* _Work task_: All of the data below is to be written out again exactly.

* _Listed entries_:
---------------
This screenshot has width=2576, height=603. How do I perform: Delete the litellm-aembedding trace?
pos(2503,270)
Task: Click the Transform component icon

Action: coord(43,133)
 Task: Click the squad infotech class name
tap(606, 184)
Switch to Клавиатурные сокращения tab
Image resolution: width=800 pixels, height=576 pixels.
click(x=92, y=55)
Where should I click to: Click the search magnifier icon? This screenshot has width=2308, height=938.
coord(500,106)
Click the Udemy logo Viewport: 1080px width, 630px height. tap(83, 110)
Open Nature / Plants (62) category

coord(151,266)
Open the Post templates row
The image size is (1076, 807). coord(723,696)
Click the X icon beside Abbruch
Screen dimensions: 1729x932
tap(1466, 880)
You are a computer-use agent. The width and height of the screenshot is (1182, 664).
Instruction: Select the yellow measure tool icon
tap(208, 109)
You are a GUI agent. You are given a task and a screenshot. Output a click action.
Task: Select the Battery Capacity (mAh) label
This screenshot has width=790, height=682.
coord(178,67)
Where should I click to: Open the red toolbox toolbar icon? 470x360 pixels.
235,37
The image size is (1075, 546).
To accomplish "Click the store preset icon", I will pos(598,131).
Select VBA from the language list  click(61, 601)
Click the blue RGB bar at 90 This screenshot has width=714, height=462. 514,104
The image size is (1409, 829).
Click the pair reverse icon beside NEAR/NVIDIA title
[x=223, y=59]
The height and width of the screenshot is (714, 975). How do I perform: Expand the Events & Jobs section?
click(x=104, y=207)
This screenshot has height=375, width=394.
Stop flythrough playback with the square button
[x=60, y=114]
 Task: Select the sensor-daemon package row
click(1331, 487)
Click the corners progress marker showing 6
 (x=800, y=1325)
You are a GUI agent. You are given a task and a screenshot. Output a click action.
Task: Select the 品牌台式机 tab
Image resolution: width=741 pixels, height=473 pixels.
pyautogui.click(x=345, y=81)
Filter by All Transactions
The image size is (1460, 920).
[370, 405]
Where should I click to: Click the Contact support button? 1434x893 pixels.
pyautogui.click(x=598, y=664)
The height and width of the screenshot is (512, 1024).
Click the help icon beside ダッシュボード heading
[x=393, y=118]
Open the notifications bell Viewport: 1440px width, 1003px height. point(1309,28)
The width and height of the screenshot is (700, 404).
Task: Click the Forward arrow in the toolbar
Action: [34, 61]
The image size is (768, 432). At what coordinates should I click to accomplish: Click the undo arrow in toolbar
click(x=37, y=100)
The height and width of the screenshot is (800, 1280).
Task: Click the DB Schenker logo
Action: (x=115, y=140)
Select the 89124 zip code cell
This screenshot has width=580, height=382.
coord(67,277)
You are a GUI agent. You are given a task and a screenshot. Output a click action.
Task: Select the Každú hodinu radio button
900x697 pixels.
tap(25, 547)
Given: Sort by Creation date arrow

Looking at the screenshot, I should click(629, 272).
---------------
* _Solution_:
This screenshot has width=2576, height=603. How do I perform: Delete the litellm-aembedding trace?
pos(2503,270)
Task: Click the Transform component icon

Action: coord(43,133)
 Task: Click the squad infotech class name
tap(606, 184)
Switch to Клавиатурные сокращения tab
Image resolution: width=800 pixels, height=576 pixels.
click(x=92, y=55)
Where should I click to: Click the search magnifier icon? This screenshot has width=2308, height=938.
coord(500,106)
Click the Udemy logo Viewport: 1080px width, 630px height. tap(83, 110)
Open Nature / Plants (62) category

coord(151,266)
Open the Post templates row
The image size is (1076, 807). coord(723,696)
Click the X icon beside Abbruch
Screen dimensions: 1729x932
tap(1466, 880)
You are a computer-use agent. The width and height of the screenshot is (1182, 664).
Instruction: Select the yellow measure tool icon
tap(208, 109)
You are a GUI agent. You are given a task and a screenshot. Output a click action.
Task: Select the Battery Capacity (mAh) label
This screenshot has width=790, height=682.
coord(178,67)
Where should I click to: Open the red toolbox toolbar icon? 470x360 pixels.
235,37
The image size is (1075, 546).
To accomplish "Click the store preset icon", I will pos(598,131).
Select VBA from the language list  click(61, 601)
Click the blue RGB bar at 90 This screenshot has width=714, height=462. 514,104
The image size is (1409, 829).
Click the pair reverse icon beside NEAR/NVIDIA title
[x=223, y=59]
The height and width of the screenshot is (714, 975). How do I perform: Expand the Events & Jobs section?
click(x=104, y=207)
This screenshot has height=375, width=394.
Stop flythrough playback with the square button
[x=60, y=114]
 Task: Select the sensor-daemon package row
click(1331, 487)
Click the corners progress marker showing 6
 (x=800, y=1325)
You are a GUI agent. You are given a task and a screenshot. Output a click action.
Task: Select the 品牌台式机 tab
Image resolution: width=741 pixels, height=473 pixels.
pyautogui.click(x=345, y=81)
Filter by All Transactions
The image size is (1460, 920).
[370, 405]
Where should I click to: Click the Contact support button? 1434x893 pixels.
pyautogui.click(x=598, y=664)
The height and width of the screenshot is (512, 1024).
Click the help icon beside ダッシュボード heading
[x=393, y=118]
Open the notifications bell Viewport: 1440px width, 1003px height. point(1309,28)
The width and height of the screenshot is (700, 404).
Task: Click the Forward arrow in the toolbar
Action: [34, 61]
The image size is (768, 432). At what coordinates should I click to accomplish: Click the undo arrow in toolbar
click(x=37, y=100)
The height and width of the screenshot is (800, 1280).
Task: Click the DB Schenker logo
Action: (x=115, y=140)
Select the 89124 zip code cell
This screenshot has width=580, height=382.
coord(67,277)
You are a GUI agent. You are given a task and a screenshot. Output a click action.
Task: Select the Každú hodinu radio button
900x697 pixels.
tap(25, 547)
Given: Sort by Creation date arrow

Looking at the screenshot, I should click(629, 272).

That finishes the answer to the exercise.